With the decline of farming in rural Ireland, occasions for meeting up have disappeared. The creamery had always been a great meeting place where farmers waited in line and discussed world events, national events and local happenings. But the creamery disappeared and with it a social corner of rural
Ireland. Then the forge where farmers met on wet days to get their horses shod disappeared and then, like falling dominoes, went the local barracks, school and post office. Now the local shop is under threat and the shopkeepers’ slogan could be “use us or lose us”, and the loss can have a cumulative effect on the community. Some say that big is best, but we are discovering that big is also impersonal and lonely.

So, the stations are one of the networks that thread our parish life together. After the station mass, people sit, chat and eat, and how elaborate the eats are depends solely on each householder, but the usual is tea and cake. Within each station area are people who are interested in maintaining a community structure, and these are the men and women who the people in each station area like to represent them. So, the townland representatives were called to the first collectors’ meeting. But would the troops come?

That night, as I walked up the hill to the meeting room in the school, I thought that this was the test. Would we have a good turnout, or would we get off to a dispiriting start? As I rounded the corner, the answer was laid out before me. The road up to the church, the school car park and the church car park were packed with cars. I felt my heart rise. It was good to know that there was life blood pulsing through the veins of our parish.

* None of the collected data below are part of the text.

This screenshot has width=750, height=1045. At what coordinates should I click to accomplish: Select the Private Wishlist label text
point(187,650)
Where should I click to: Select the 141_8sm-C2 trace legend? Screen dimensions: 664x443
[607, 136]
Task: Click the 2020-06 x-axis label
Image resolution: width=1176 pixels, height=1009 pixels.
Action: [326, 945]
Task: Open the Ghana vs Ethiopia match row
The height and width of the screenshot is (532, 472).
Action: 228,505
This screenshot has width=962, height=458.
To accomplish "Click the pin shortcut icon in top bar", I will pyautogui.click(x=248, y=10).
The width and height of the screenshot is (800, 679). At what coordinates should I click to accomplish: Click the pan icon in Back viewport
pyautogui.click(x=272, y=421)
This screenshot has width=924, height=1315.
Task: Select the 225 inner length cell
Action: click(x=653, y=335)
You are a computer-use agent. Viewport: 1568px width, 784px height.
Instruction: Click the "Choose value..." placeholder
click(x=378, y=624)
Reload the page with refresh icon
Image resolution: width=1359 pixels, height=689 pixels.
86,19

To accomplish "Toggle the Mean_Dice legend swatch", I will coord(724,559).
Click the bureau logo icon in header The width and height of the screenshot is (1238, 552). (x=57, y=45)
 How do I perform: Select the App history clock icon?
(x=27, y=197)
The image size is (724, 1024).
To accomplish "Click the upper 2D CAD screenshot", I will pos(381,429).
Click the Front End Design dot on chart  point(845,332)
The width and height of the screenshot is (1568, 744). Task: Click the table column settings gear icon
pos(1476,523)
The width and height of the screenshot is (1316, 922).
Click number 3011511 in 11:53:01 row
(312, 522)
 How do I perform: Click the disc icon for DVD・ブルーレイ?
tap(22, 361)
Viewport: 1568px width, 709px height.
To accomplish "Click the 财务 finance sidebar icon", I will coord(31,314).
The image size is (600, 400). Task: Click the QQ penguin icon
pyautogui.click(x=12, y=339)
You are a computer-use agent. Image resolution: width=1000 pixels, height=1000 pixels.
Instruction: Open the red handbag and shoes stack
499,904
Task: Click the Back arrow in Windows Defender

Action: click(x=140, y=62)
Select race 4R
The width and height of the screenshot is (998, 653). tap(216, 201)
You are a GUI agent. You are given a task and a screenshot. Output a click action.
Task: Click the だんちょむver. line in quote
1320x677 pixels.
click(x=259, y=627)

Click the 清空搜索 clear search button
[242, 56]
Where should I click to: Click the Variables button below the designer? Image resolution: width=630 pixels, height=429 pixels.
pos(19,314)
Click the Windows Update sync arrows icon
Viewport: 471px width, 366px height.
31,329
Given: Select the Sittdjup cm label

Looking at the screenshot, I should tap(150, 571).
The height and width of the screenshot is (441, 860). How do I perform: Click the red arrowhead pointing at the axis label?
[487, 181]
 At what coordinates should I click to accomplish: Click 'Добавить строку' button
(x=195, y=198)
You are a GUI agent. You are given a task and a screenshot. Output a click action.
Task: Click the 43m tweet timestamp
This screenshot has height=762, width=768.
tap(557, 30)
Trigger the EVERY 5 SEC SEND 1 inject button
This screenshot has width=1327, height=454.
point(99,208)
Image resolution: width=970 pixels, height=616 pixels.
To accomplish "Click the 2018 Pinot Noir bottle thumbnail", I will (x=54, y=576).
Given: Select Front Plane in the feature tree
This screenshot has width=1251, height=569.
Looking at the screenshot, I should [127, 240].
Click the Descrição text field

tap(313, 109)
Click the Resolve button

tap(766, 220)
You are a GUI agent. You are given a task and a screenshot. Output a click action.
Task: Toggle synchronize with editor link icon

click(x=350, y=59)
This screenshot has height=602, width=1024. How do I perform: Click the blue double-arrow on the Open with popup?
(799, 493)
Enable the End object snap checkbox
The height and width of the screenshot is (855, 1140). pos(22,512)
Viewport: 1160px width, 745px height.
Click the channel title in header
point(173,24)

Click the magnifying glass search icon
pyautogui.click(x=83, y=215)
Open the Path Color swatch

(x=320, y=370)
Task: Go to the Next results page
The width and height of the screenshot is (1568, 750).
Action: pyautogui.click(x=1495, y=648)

It was a vibrant meeting with the usual ups and downs, and the people who thought that it was asking too much of the parish, and the people who thought that it was only a question of forging ahead. But meetings are strange events and one negative thinker can turn a whole meeting upside down. When this appeared to be happening, my heart sank. But then a young man whom I did not know stood up at
the back of the hall and said with quiet determination: “Let’s get one thing clear here right now: we must stop apologising for looking for money for our church. We need the church for baptisms, for communions, weddings and when we die. We’re only looking for five pounds a week or whatever people want to give. It’s their church and it’s up to the people.” There was no arguing with such common sense. With his positive statement, he turned the meeting right around. We concluded on a positive note. The parish collection was about to take off. We were on our way!